仕事上の興味があって手に取った。
著者はアッカ・ネットワークスの創業者。2000年の
起業から、ブロードバンド普及の波に乗った業容の拡大期、その後のフレッツの普及とDSL事業の停滞と新たなモバイル事業への参入失敗、そして2009年にイー・モバイルに吸収合併されるまでの顛末を描いている。
この2000年からの10年は、日本の通信業界にとってまさに激動の時期であり、たいへんな勢いでブロードバンド化、価格破壊、業界再編が起こった。そのあたりの事情は最後のほうで少しだけ触れられているが、全体のトーンは、ベンチャー企業の創業者としての述懐で、通信業界そのものに焦点を当てたものではない。

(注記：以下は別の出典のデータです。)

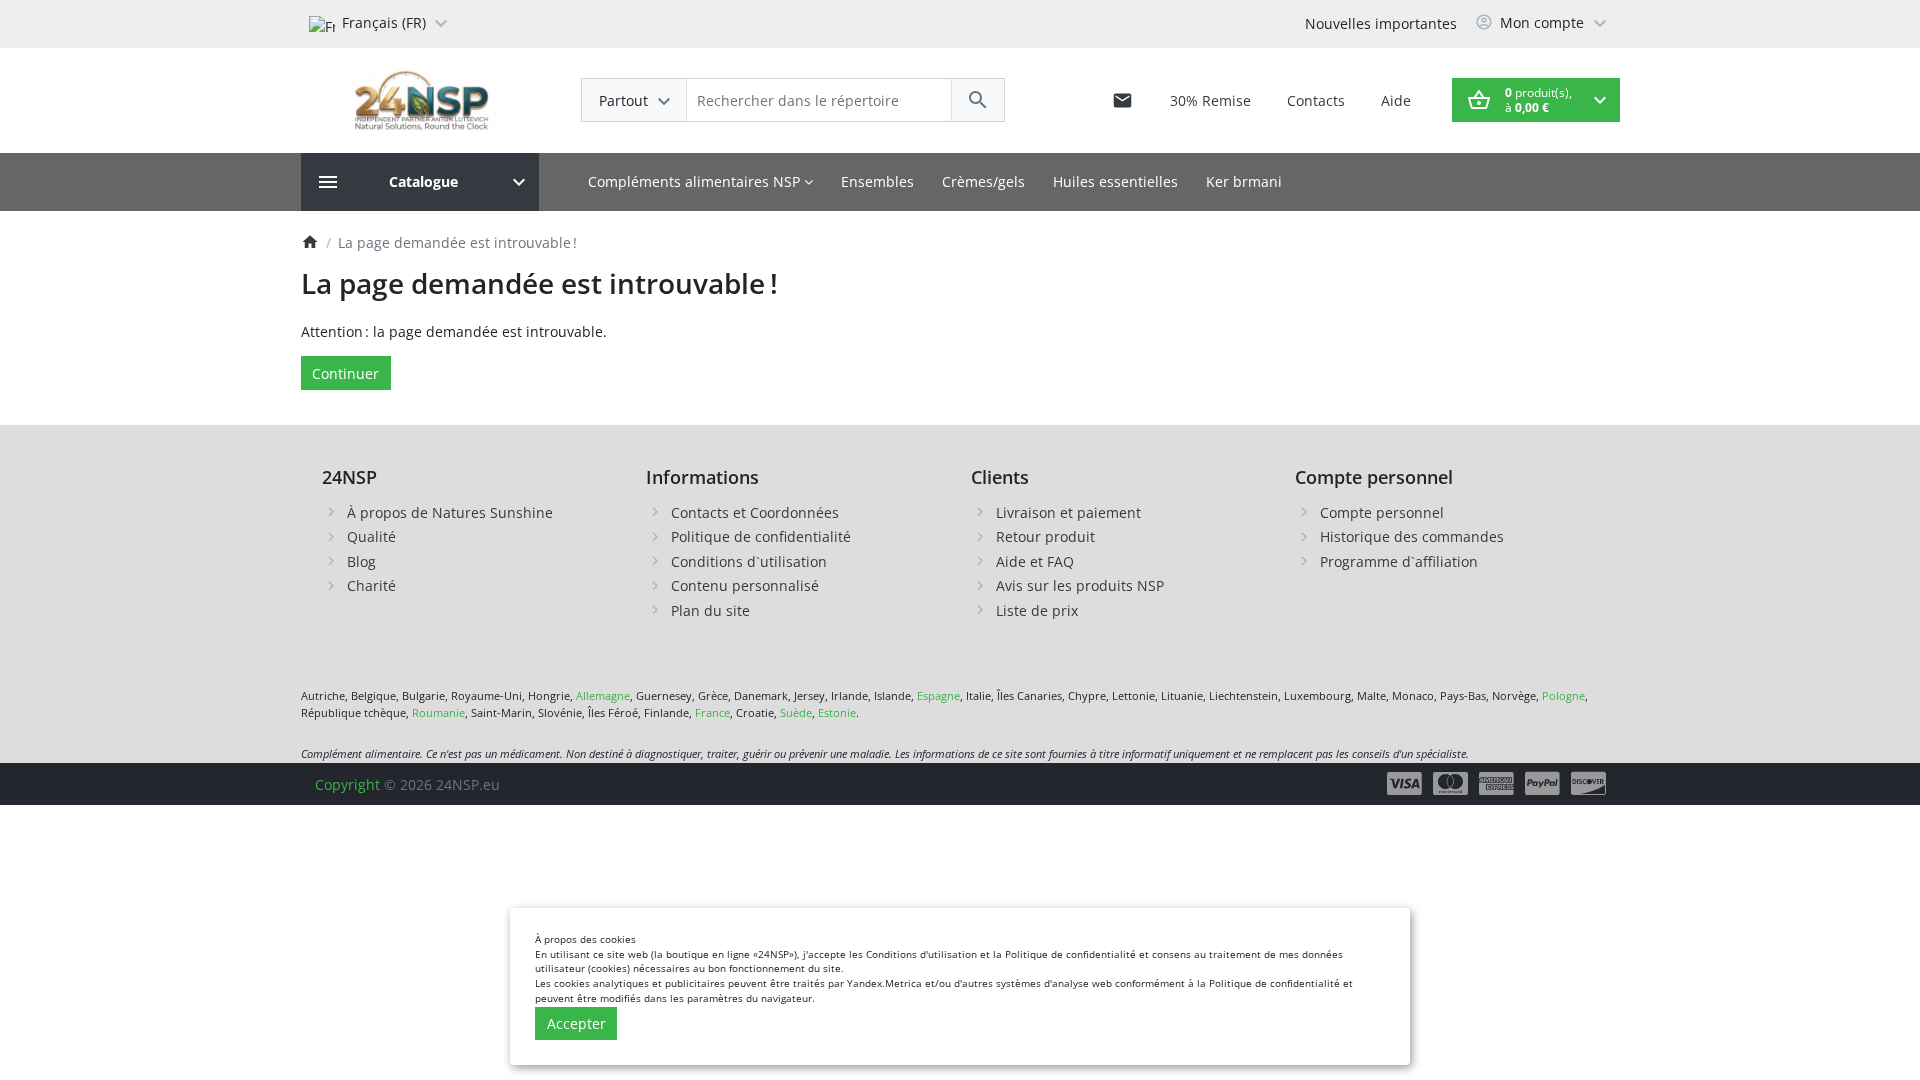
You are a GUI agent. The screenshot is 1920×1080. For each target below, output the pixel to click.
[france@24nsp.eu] (1122, 100)
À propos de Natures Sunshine (450, 512)
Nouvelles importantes (1381, 23)
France (712, 712)
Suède (796, 712)
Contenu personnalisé (745, 585)
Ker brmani (1244, 181)
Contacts (1316, 100)
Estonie (837, 712)
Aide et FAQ (1035, 561)
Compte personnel (1382, 512)
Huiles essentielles (1115, 181)
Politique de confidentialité (761, 536)
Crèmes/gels (983, 181)
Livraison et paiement (1068, 512)
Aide (1396, 100)
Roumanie (438, 712)
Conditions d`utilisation (749, 561)
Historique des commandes (1412, 536)
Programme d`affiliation (1399, 561)
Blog (361, 561)
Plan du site (710, 610)
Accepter (576, 1023)
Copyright (347, 784)
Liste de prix (1037, 610)
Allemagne (603, 695)
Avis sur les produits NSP (1080, 585)
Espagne (938, 695)
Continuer (345, 373)
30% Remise (1210, 100)
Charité (371, 585)
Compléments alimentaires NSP (696, 181)
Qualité (371, 536)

ソフトバンクの孫正義氏がボーダフォンを買収したとき、2兆円とも言われた負債の大きさにみな懐疑のまなざしを送ったが、本書をみると、その決断こそがADSLからモバイルへの事業転換を図った、孫正義氏の見事な経営判断だったということができそうだ。逆にモバイルへの事業転換ができなかったアッカは会社がなくなってしまった。
通信業界の動向という観点ではあまりお勧めはしないが、率直な書きっぷりで一ベンチャー創業者の揺れる胸の内はよく伝わってくる。
起業を目指す若い方には面白いと思う。